Last summer, Pope Benedict surprised some close to him when, at the end of the annual Schülerkreis meeting with his former Ph.D. students, he told them that it might be the last time they would meet. I spoke about that moment, and about the Pope’s resignation, with a Salvatorian Father, Stephan Horn, who wrote his habilitation thesis under then-young Professor Ratzinger, and today is a president of the “Joseph Ratzinger Papst Benedikt XVI Stiftung” and an organizer of the Ratzinger Schülerkreis meetings.
From the perspective of the Pope’s resignation, how do you now understand his words at your last meeting?

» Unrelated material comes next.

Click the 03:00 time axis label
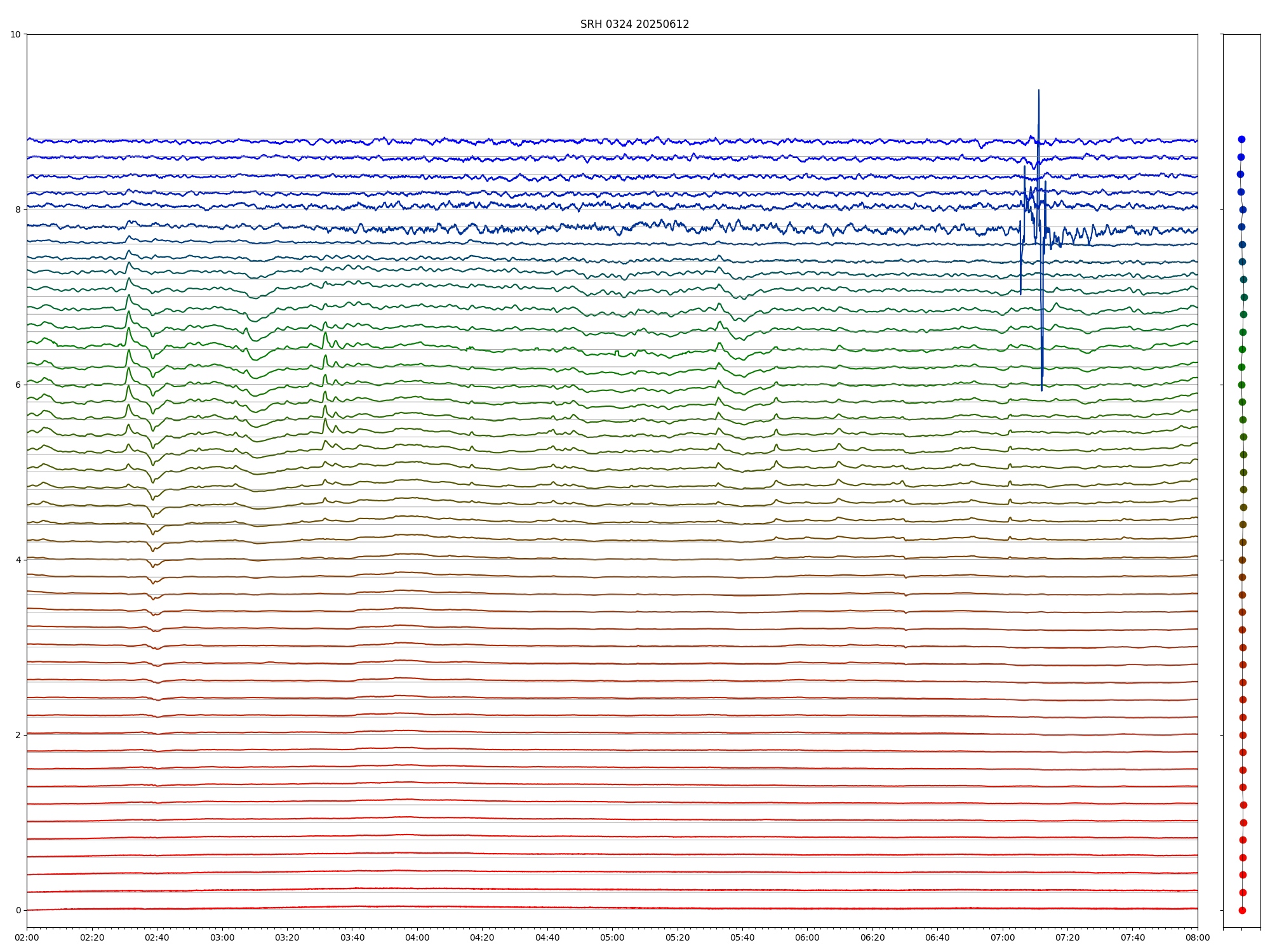This screenshot has width=1270, height=952. (222, 937)
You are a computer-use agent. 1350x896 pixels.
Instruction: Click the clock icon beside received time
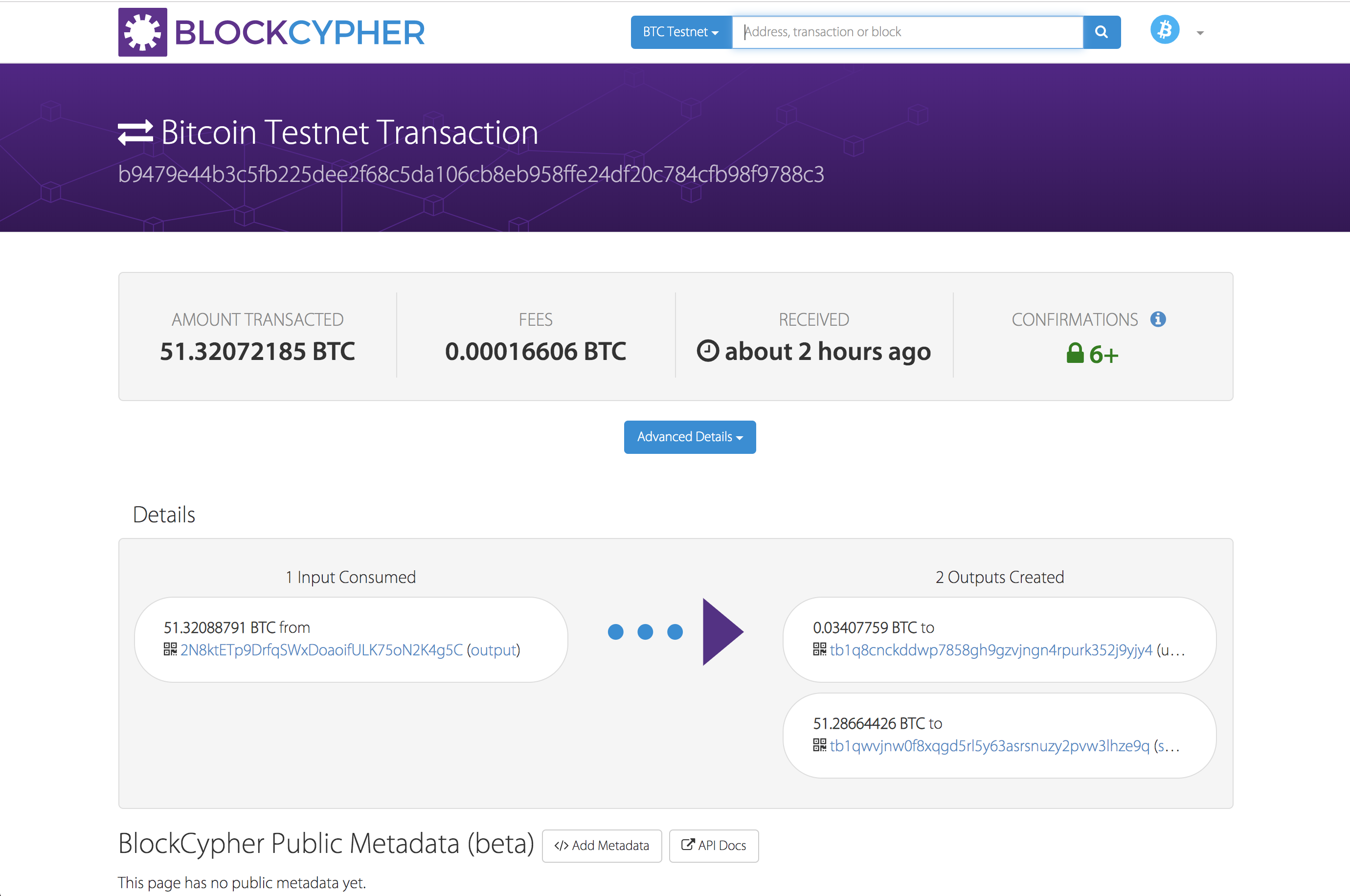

Father Stephan Horn: The Holy Father did say before and after the meeting that probably it would be the last time we would meet on such an occasion. But he entrusts everything to Divine Providence. Only afterward did we understand that some elements were different then usual. The Pope himself gave the homily at Mass. Usually at the former meetings this was done by Cardinal Schoenborn. After Mass, and before breakfast, the Pope wanted to say goodbye to everyone personally. We wanted to present him with two recently published books, so in the end there wasn’t time for this. We did not think it was a sign he would resign.
Now, is there any hope that the Holy Father could come to a new meeting?
Horn: We want to continue those meetings at least this year. But, we don’t know and also we can’t imagine, if the Holy Father would participate. We leave the decision to him.
Was the resignation for you, personally, a surprise?
Horn: Yes, it was a complete surprise. As I already said, I thought he would remain in office, but focusing on the more necessary things.
What type of person is Benedict? Does his decision show somehow the perfectionist nature of Germans?
Horn: Certainly, no one is the same. I don’t know if it is a German thing. It seems to me a decision that the Pope made recently before God. This is a decision which only he could make. Benedict XVI was always asking what God’s will is at each moment. He has never done what the media or others thought he should do. He realized that he had to answer to God. He, in his conscience, made this decision. Perhaps others in a similar situation would do something else. This is a resignation that nobody from outside can judge. This was the Holy Father’s decision.
If such a great Pope leaves his office, isn’t it a sign that something is wrong with the Church?
Horn: The Holy Father has seen things very differently. Especially during his trips, he saw a vibrant Church, young and enthusiastic. On the other hand, he saw also great weaknesses, especially in Europe. But also in these parts of Europe he saw small seeds, the fruits of which cannot be seen yet. He saw the hope; he didn’t want to see only pessimism. Especially in Europe, the Church is facing big difficulties, there is very strong criticism which takes away the joy of the faith. This was hard for the Holy Father, who desires a renewal in the faith, the Word of God, and the Eucharist. A new evangelization, but first of all he thought about an auto-evangelization. A true renewal of the faith, an inner renewal. Only in this way can the Church be renewed.
Did the Holy Father speak at the Schülerkreis about the difficulties he has to face?
Horn: The Holy Father every year spoke about his trips, his experiences, but never spoke about problems in the Roman Curia. On the other hand, he very often had difficulties from outside. He has not always been well understood. This has been a burden for sure.
But on the other hand, he accepted that as his cross. For him, difficulties, the cross, are the way of the victory of God. To him, the cross of Christ is his cross. He accepts these sufferings next to Christ. This gives him the strength to overcome the difficulties. He knows that suffering brings fruits to the Church and to man.
The Holy Father truly represents a great theology of the cross. He believes that on the cross already the truth of the resurrection of Christ and the victory of good over evil has begun.
Do you remember your first meeting with Prof. Ratzinger?
Horn: Of course, I have that moment vividly in my memory. I met him in his small house in Regensburg. He received me with kindness. I told him that my superiors would like me to continue my studies of theology to become a professor. He asked me what I had studied before. We spoke about theological subjects. He received me simply as a person; he truly welcomed me with a great benevolence.